Die Gölliner sind um ihr Storchenpaar besorgt. Das Nest, das auf einem Mast auf einem Privatgrundstück steht, befindet sich in einer Schieflage. "Ein Teil des Horstes ist auch schon zu Boden gefallen", sagt Erika Tresp und deutet auf die am Boden liegende Ansammlung von kleinen Ästen. Sie sowie Petra Züsle und die anderen Dorfbewohner befürchten nun -sollte es kein neues Nest geben - dass Meister Adebar einen Bogen um Göllin macht. Diesen Eindruck bestätigt auch Storchenexperte Paul Thomzick. "Wenn das Nest schief hängen bleibt, fliegt der Storch weiter", sagt er. Für ihn unvorstellbar. "Es ist ein Kulturgut, dass erhalten werden muss", sagt Thomzick.

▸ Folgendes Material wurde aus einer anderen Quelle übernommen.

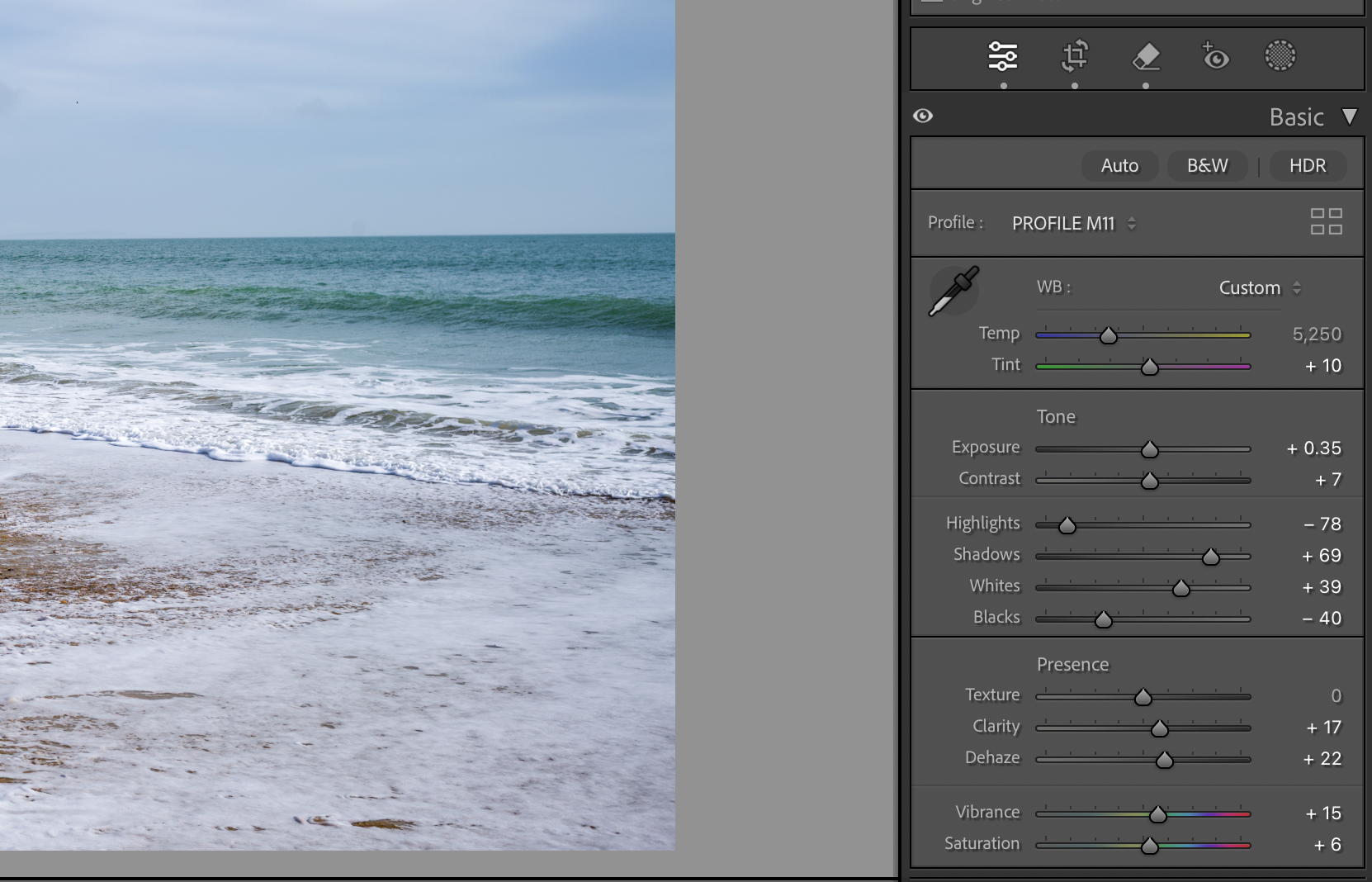The image size is (1372, 882).
Task: Select the Edit sliders tool icon
Action: [1003, 56]
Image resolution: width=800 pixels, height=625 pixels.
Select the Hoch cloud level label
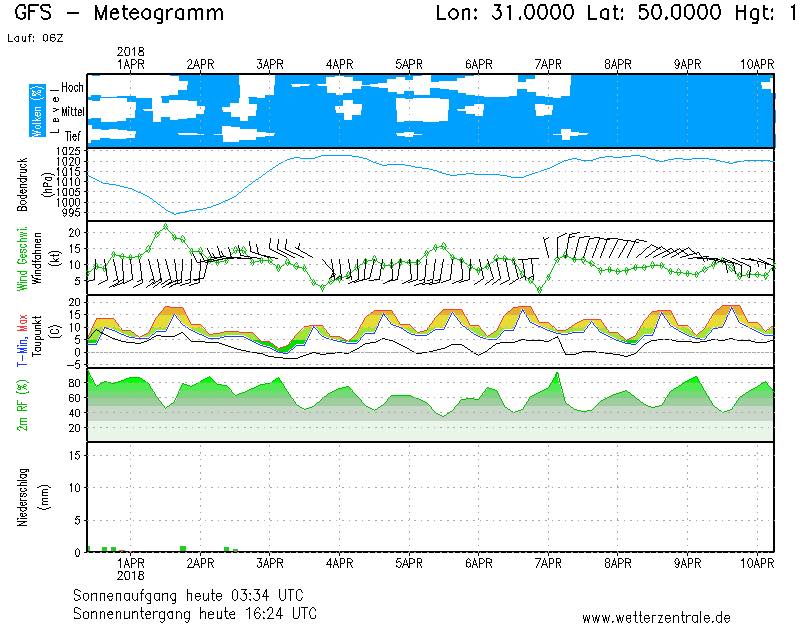pyautogui.click(x=72, y=88)
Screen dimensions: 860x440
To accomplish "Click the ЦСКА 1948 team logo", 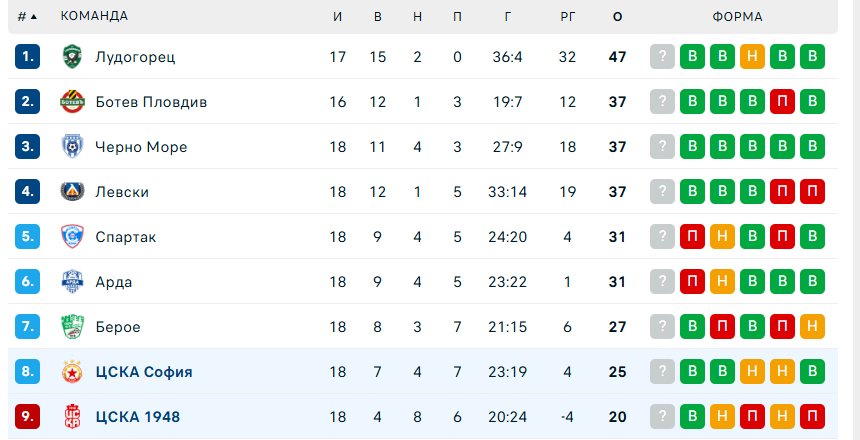I will pyautogui.click(x=72, y=417).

Er und andere Gölliner haben bereits alle Hebel in Bewegung gesetzt, damit Adebar dieses Jahr noch eine passende Nistgelegenheit findet. "Ich habe dem Ortsvorsteher Martin Vorbeck sofort die marode Nistgelegenheit gezeigt", sagt Thomzick. Vorbeck hat daraufhin mit der Wemag Kontakt aufgenommen, ist mit deren Vogelschutzbeauftragten bei dem maroden Horst gewesen. "Es soll nun ein neuer Mast aufgestellt werden", sagt der Ortsvorsteher. Allerdings nicht auf seinem alten Platz, sondern in der Nähe des Gölliner Gemeindezentrums, fügt er hinzu. Während sie auf den Mast noch warten, ist ein anderes "Nest-Zubehör" schon fertig.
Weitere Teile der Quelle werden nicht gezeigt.